■ Given request:
Copy the lines below word for word, from the line with "Click the circular portrait on the cover" to the line with "(x=68, y=209)", including both of those lines. Leave out the pictures.

>> Start Source data

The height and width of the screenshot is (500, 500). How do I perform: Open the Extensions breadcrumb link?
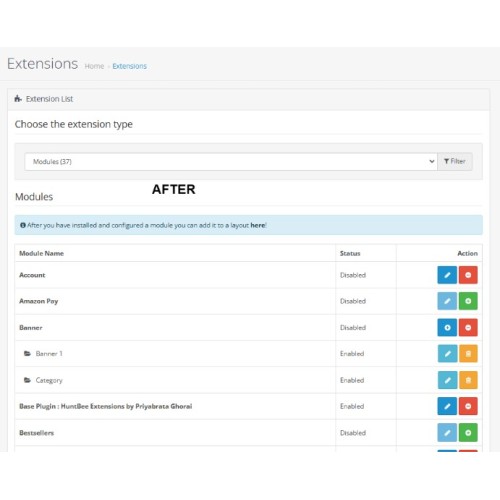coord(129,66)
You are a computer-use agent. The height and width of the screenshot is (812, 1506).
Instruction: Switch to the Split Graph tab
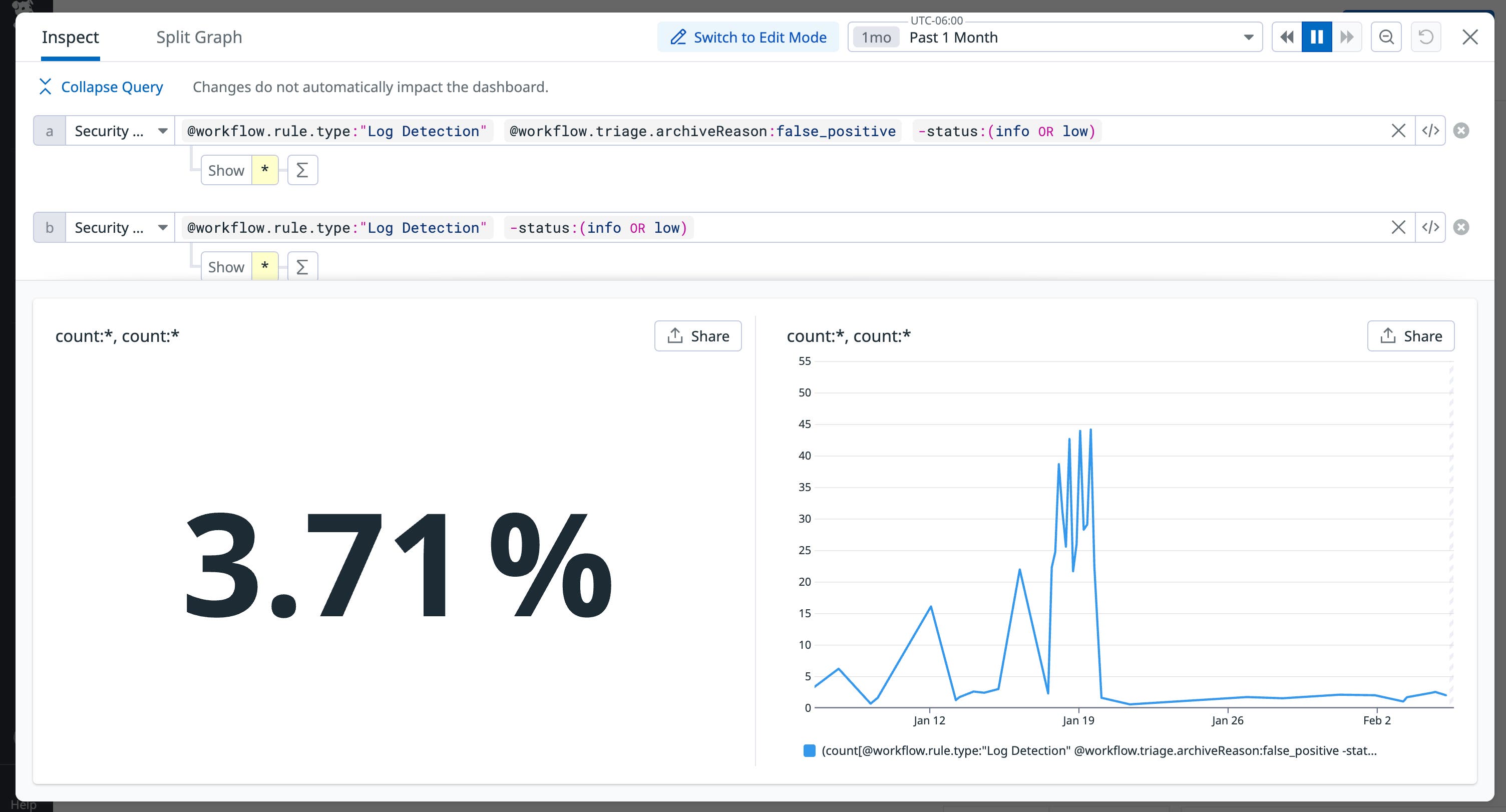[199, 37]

>> End Source data
>> Start Source data

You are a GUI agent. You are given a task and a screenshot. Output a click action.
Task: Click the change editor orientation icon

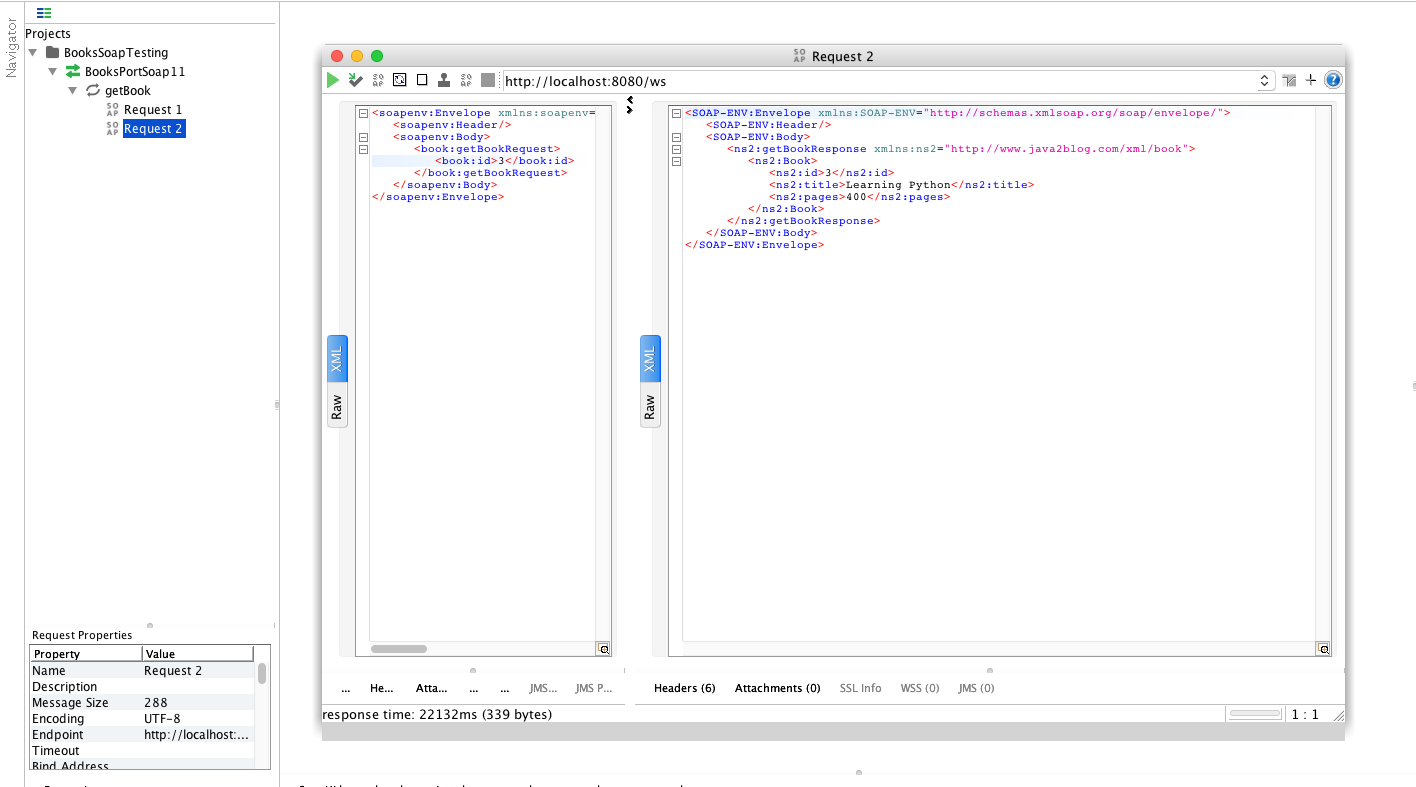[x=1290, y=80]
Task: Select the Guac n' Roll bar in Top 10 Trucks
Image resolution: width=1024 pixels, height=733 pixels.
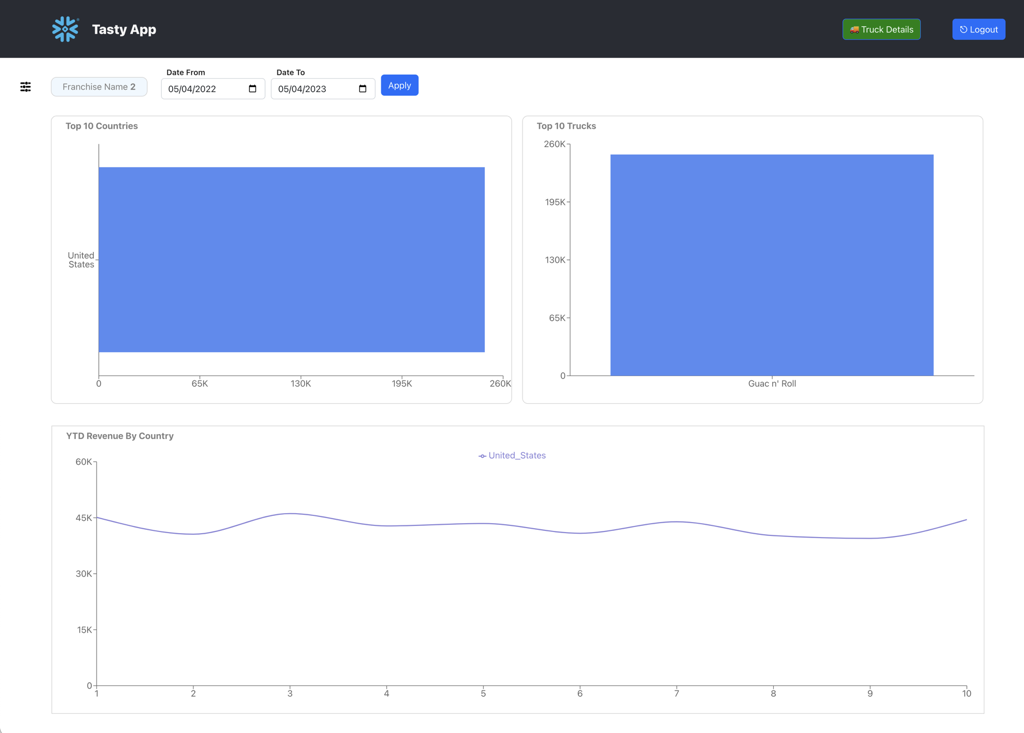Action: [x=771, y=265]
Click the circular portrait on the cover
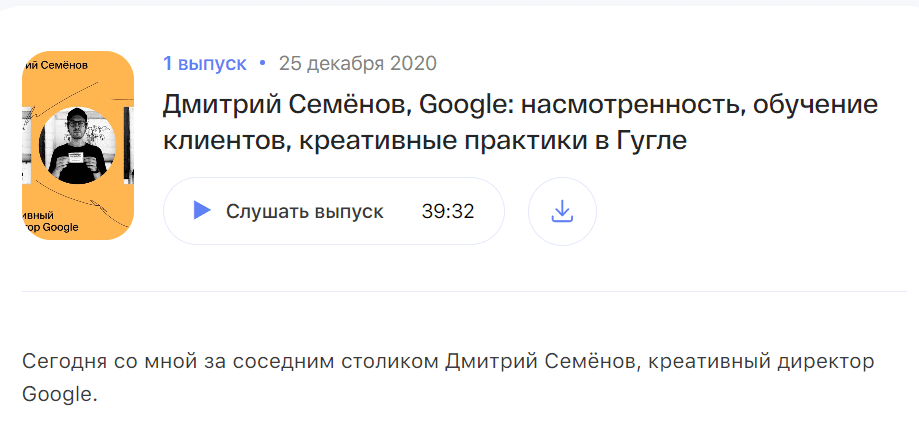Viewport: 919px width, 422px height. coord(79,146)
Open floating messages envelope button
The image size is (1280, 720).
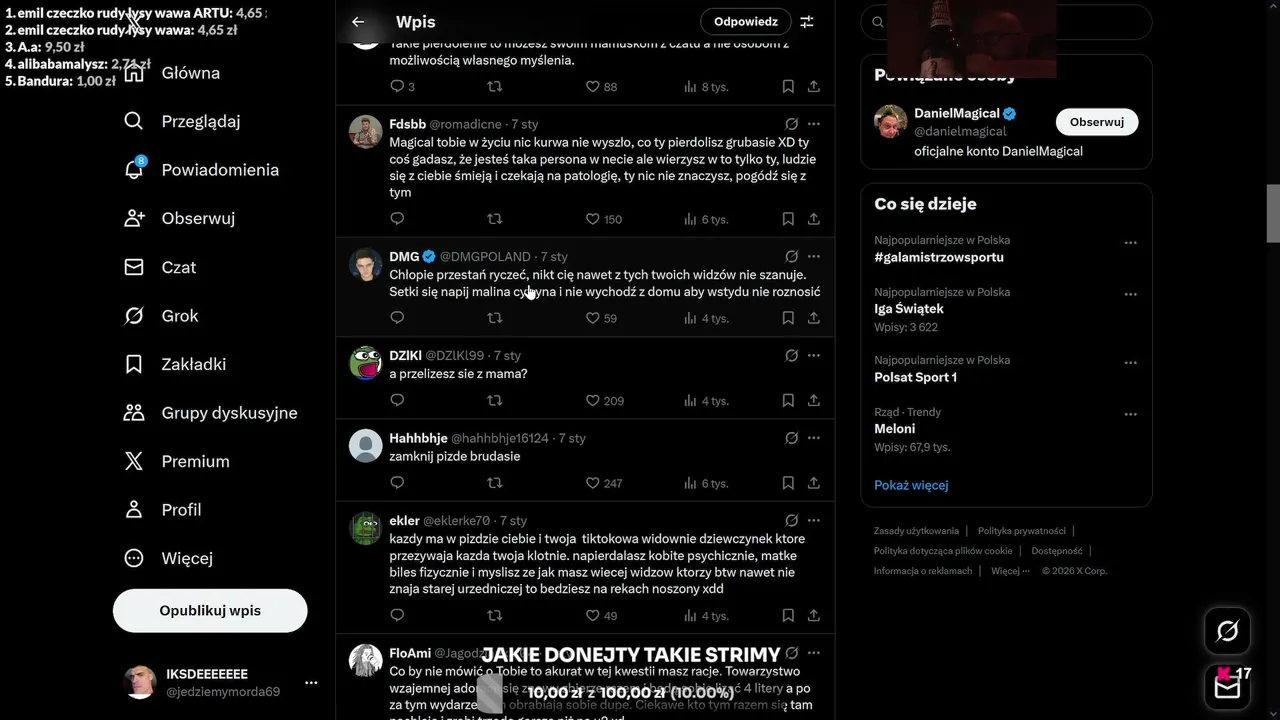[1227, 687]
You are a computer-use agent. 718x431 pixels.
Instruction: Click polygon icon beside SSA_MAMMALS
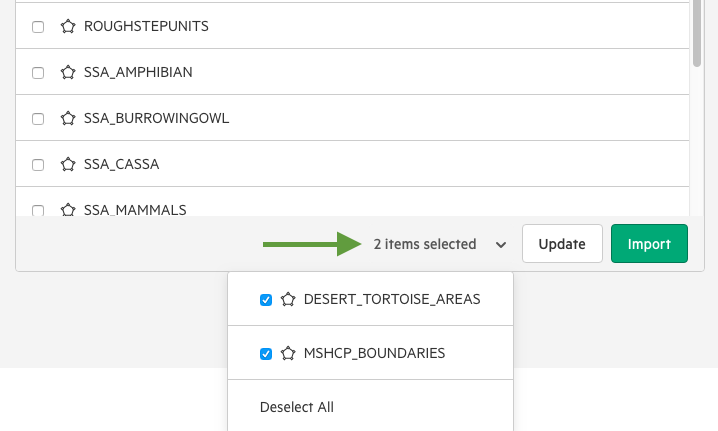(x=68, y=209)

>> End Source data
>> Start Source data

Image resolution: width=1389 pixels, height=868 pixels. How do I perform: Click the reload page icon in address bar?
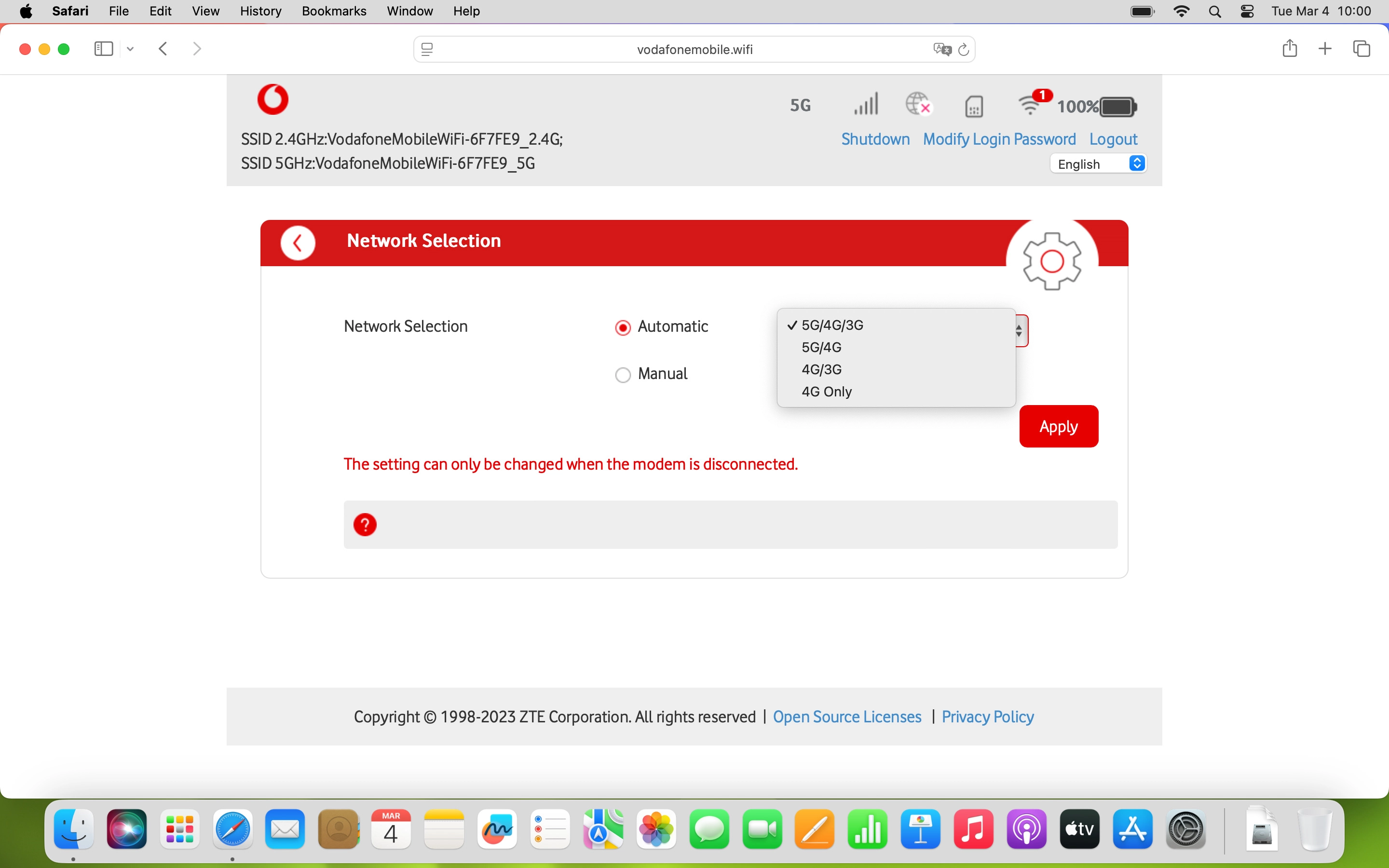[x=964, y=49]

>> End Source data

■ Response to this exercise:
Click the circular portrait on the cover
Viewport: 919px width, 422px height. coord(79,146)
Open floating messages envelope button
The image size is (1280, 720).
[1227, 687]
You are a computer-use agent. 718x431 pixels.
Instruction: Click polygon icon beside SSA_MAMMALS
(x=68, y=209)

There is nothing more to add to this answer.